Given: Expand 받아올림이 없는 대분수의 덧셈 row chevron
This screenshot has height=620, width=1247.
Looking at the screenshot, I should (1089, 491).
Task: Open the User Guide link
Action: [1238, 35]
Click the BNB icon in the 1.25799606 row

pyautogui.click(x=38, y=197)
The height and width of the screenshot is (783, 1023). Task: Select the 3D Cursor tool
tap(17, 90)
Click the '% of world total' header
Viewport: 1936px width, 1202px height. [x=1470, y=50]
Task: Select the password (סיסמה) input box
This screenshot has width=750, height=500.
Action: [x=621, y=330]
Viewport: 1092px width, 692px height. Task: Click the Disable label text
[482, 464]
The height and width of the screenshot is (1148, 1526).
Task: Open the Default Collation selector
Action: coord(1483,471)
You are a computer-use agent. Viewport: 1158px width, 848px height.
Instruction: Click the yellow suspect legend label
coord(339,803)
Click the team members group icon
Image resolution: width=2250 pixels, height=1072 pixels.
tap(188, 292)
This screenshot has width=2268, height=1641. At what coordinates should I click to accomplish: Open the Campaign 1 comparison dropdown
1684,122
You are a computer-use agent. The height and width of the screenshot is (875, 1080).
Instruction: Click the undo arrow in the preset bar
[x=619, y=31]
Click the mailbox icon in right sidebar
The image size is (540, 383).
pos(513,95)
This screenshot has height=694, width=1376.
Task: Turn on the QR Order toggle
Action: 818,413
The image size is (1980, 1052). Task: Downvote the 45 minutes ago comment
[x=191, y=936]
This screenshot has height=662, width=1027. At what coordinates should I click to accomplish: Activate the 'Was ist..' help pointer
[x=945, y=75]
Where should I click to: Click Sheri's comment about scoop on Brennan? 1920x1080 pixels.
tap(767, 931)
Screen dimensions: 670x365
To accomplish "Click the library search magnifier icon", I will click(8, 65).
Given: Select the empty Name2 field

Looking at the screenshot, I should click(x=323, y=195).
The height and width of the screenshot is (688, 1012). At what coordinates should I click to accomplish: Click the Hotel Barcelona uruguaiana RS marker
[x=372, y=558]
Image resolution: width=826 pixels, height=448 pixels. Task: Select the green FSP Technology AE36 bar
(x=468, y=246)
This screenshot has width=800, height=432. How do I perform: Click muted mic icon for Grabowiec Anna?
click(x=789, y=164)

_____

* [The problem]:
In the material above, the line with "Screen dimensions: 670x365" marks the start. Print it and every line after it through the last, exactly.

* [Task output]:
Screen dimensions: 670x365
To accomplish "Click the library search magnifier icon", I will click(8, 65).
Given: Select the empty Name2 field

Looking at the screenshot, I should click(x=323, y=195).
The height and width of the screenshot is (688, 1012). At what coordinates should I click to accomplish: Click the Hotel Barcelona uruguaiana RS marker
[x=372, y=558]
Image resolution: width=826 pixels, height=448 pixels. Task: Select the green FSP Technology AE36 bar
(x=468, y=246)
This screenshot has width=800, height=432. How do I perform: Click muted mic icon for Grabowiec Anna?
click(x=789, y=164)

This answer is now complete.